Yes, prudence is needed in judging, and for christians like us to judge is allowed. Though the popular verse “Judge not, that ye be not judged ” Matthew 7:1, seems to be contradicting my statement. But seen in the whole context, i.e. Matthew 7: 1-5, judging is allowed after you have first judged yourself. Take note that the word “judge” is mentioned about 700 times in the Bible, one book alone is titled “Judges”, written when God had chosen judges to lead ( like mayors of to-day) HIS people. And consider this verse: “Seek good, and not evil, that ye may live: and so the LORD, the God of hosts, shall be with you, as ye have spoken. Hate the evil, and love the good, and establish judgment in the gate: it may be that the LORD God of hosts will be gracious unto the remnant of Joseph.” (Amos 5:14-15) . Therefore, it is in fact a sin not to make use of our sense of judgement of good and evil, of right and wrong ( see atty. benji’s a call for moral revolution?). So the biblical justification.
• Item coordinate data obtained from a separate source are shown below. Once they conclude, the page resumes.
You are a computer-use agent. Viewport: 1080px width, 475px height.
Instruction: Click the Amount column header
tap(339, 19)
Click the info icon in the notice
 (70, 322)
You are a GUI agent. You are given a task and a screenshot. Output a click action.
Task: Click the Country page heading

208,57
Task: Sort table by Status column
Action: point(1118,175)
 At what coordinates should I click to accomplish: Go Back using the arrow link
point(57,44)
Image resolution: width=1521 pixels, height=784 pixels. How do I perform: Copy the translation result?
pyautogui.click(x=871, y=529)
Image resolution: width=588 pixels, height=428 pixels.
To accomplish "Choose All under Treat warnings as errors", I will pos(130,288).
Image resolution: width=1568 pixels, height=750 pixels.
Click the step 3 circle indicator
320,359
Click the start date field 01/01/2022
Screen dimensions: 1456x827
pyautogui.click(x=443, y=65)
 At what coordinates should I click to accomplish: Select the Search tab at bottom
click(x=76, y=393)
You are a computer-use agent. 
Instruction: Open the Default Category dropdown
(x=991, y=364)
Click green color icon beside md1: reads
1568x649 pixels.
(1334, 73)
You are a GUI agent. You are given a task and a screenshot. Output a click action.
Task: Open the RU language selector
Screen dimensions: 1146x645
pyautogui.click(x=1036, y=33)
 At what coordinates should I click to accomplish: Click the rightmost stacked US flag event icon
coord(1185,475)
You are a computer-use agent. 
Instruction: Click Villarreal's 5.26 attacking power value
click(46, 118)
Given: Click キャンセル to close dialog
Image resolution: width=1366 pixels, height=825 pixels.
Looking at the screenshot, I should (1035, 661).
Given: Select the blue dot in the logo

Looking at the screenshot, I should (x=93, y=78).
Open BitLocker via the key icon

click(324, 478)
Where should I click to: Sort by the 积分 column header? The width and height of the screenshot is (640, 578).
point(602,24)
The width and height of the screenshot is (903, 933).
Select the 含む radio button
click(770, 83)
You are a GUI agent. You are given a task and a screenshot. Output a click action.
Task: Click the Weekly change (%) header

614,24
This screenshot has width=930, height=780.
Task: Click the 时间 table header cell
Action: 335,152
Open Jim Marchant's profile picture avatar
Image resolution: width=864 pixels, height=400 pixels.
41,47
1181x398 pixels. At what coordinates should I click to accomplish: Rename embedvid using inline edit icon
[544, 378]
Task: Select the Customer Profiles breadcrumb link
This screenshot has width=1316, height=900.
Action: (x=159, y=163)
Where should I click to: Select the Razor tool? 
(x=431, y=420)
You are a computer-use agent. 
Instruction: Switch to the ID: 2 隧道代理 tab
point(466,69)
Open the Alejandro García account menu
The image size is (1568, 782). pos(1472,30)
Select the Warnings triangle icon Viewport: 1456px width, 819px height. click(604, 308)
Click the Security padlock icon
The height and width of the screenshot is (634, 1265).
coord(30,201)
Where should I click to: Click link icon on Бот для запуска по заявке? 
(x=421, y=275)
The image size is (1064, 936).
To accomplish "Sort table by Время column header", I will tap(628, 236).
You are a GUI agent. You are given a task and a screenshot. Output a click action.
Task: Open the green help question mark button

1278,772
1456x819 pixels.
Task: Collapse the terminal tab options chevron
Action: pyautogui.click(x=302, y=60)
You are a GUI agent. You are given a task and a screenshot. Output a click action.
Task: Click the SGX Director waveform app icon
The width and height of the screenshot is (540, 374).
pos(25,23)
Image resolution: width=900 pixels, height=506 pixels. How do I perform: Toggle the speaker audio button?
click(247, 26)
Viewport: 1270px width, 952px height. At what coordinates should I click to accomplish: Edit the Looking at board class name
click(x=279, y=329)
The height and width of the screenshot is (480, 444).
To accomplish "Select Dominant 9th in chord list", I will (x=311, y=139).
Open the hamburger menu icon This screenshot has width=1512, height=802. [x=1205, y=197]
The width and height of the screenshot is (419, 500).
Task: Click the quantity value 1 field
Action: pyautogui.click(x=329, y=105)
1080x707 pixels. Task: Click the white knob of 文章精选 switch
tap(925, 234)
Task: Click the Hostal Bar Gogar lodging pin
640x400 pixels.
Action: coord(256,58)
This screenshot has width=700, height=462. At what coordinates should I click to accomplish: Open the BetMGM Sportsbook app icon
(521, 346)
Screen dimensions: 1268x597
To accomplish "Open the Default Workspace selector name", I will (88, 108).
Now, from our common sense. Imagine Tonyboy if during election time, nobody has the right to judge a presidential or mayoral candidate! To quote you, “what the heck are we here for ? It would be chaos”. Chaos has been with us for a long time already. The political mess in our country is actually partly the result of our many people’s loss of capacity to judge because of the long vote-buying tradition in our country, a fact you can really just admitt and can really just assume the people had already internalized and “legalized” it. To generalize is wrong, but against this widespread, culturally-embedded vote-buying and selling practice in our country, it’s like blowing in the wind for some remaining righteous politicians to declare innocence. Nobody would just believe them anymore. I do not deny that there are such politicians but mostly they do not get the office. But again, not all who don’t get the office were righteous during the campaign. The sense of political judgment has been taken away from the Filipinos long ago. Generally, this leads us back again to the problem of moral corruption which is, to quote you again, “a very contentious issue, we can debate and argue, this blog will not suffice. Sorry po”. For me the facts about vote-buying, graft and corruption speak for themselves. There is nothing contentious about this issue. Bulan Observer’s storing capacity limit is more than enough if we don’t argue about things already obvious, but you are right, maybe this would not suffice if we keep on arguing they do not exist.
You seem to be anticipating attacks when you say “expect me to defend my Boss Mayor De Castro.” No one in Bulan who has done nothing unconstitutional/illegal should worry about defending him/herself against criticism. You are duty bound to protect your employer, as we are also duty bound to defend our mayor should she met with unjust criticism. My only freedom is that I can even speak in defense of other things that are in you which concerns Bulan about which you have probably no more this freedom to speak due to your position.
In any case, let’s move forward.
“God gave each individual reason and a will of his or her own to distinguish the just from the unjust; all were born without shackles and free, and nobody has a right to subjugate the will and spirit of another.” J. P. Rizal in “A Letter To The Young Women Of Malolos”.